◆ STATED GOAL:
Print the listing below word for word, every line of it, but leave the pictures out.

* BEGIN RECORD SET *

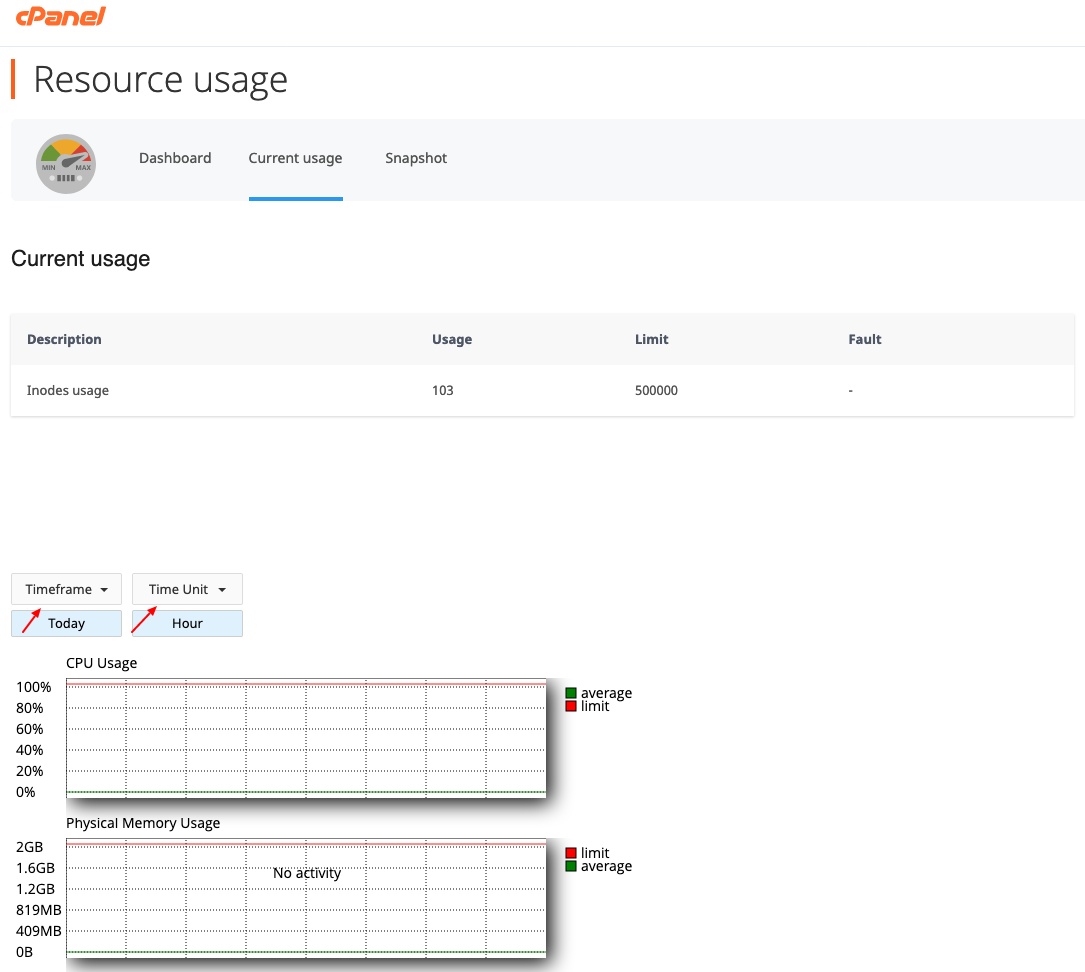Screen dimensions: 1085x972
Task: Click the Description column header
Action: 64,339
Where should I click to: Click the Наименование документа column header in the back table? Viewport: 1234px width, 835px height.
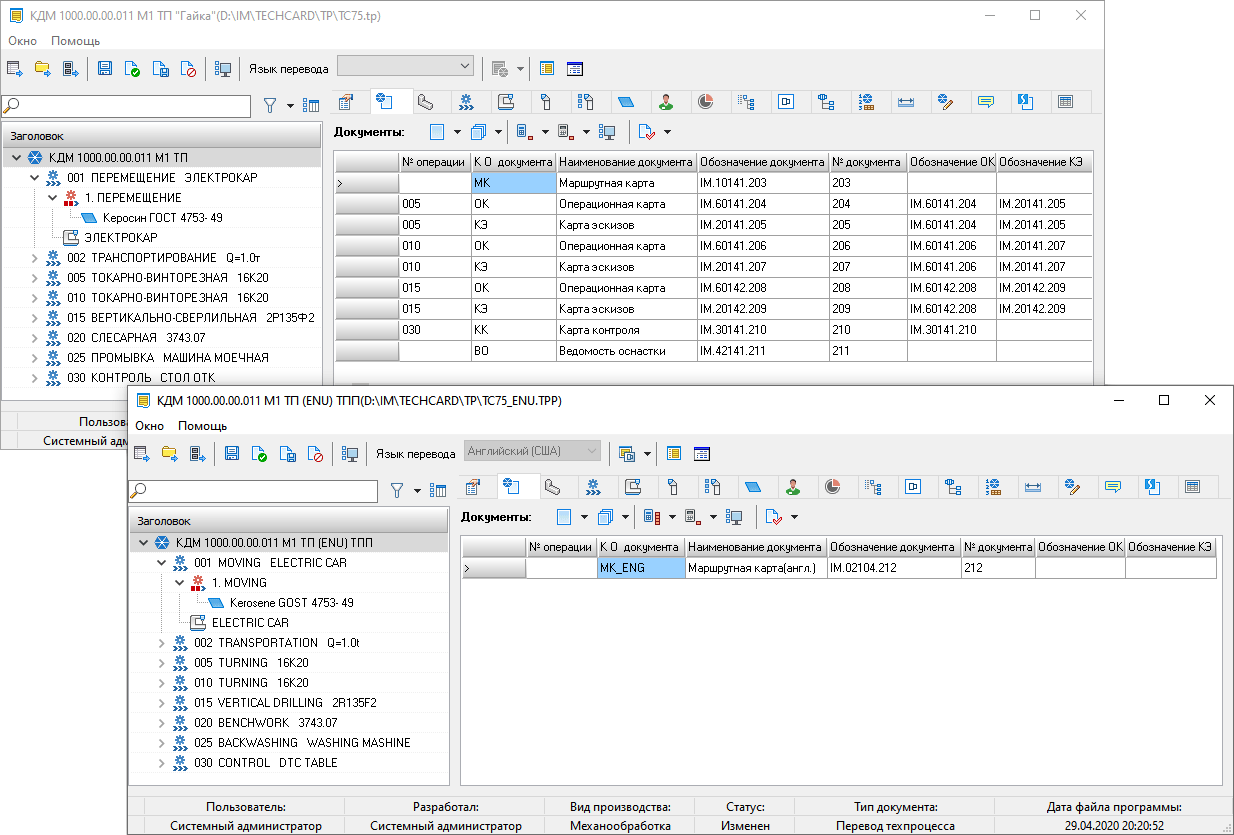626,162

* END RECORD SET *

◆ SOLUTION:
Screen dimensions: 1085x972
Task: Click the Description column header
Action: 64,339
Where should I click to: Click the Наименование документа column header in the back table? Viewport: 1234px width, 835px height.
626,162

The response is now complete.